Judge Blocks Funding for Stem Cell Research

Court overturns Obama Administration guidelines.

MICHAEL FITZHUGH

“The harm to individuals who suffer from diseases that one day may be treatable as a result of human embryonic stem cells research is speculative.”

A U.S. district court judge has blocked federal funding for human embryonic stem cell research, overturning guidelines crafted by the Obama administration to fund such work.

The injunction will have a significant negative impact on the field, says Arnold Kriegstein, director of the Center of Regeneration Medicine and Stem Cell Research at the University of California, San Francisco.

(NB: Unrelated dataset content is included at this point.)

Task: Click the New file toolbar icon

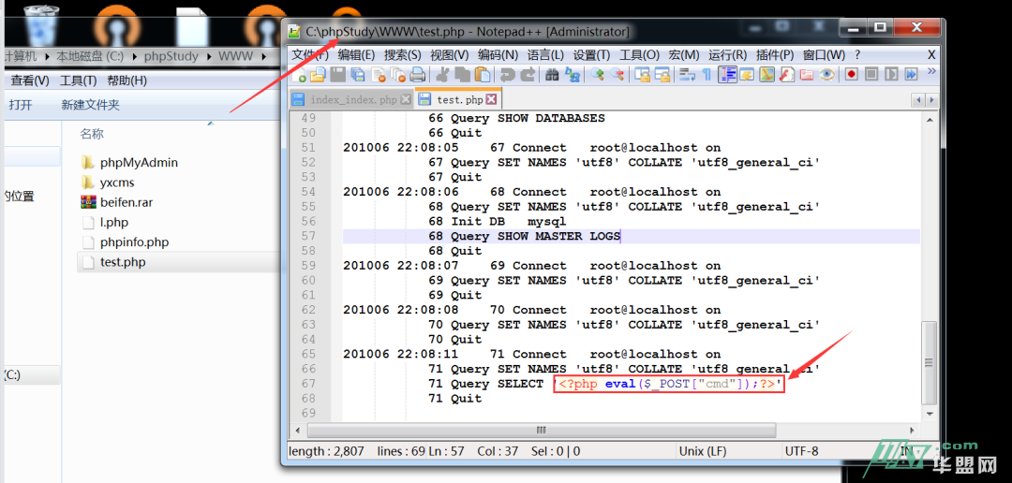Action: point(299,75)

Research using human embryonic stem cell lines created with private funding was made eligible for federal funding under new National Institutes of Health guidelines and an executive order from President Barack Obama in 2009. That order had reversed limits enacted by George W. Bush confining federal funding to projects using stem cell lines created before August 2001.

The new policy relieved researchers from having to silo federal and non-federal research into different operations, a burden that limited collaboration and necessitated the purchase of duplicative lab equipment.

The new ruling, published August 23 by U.S. District Court Judge Royce C. Lambert, determines that all human embryonic stem cell research is research in which a human embryo is destroyed and is thus prohibited by the Dickey-Wicker Amendment, a 1995 law that prohibited using federal funds to create human embryos for research purposes or for research in which human embryos are destroyed, discarded, or knowingly subjected to risk of injury or death greater than that allowed for research on fetuses in utero.

"The language of the statute reflects the unambiguous intent of Congress to enact a broad prohibition of funding research in which a human embryo is destroyed," says Lambert in his ruling on the case.

In assessing a balance of hardships en route to issuing the temporary injunction, Lambert wrote that “the harm to individuals who suffer from diseases that one day may be treatable as a result of human embryonic stem cells research is speculative” and that it remain uncertain whether such research would result in “new and successful treatments for diseases such as Alzheimer’s and Parkinson’s disease.”

The Justice Department is reviewing the decision.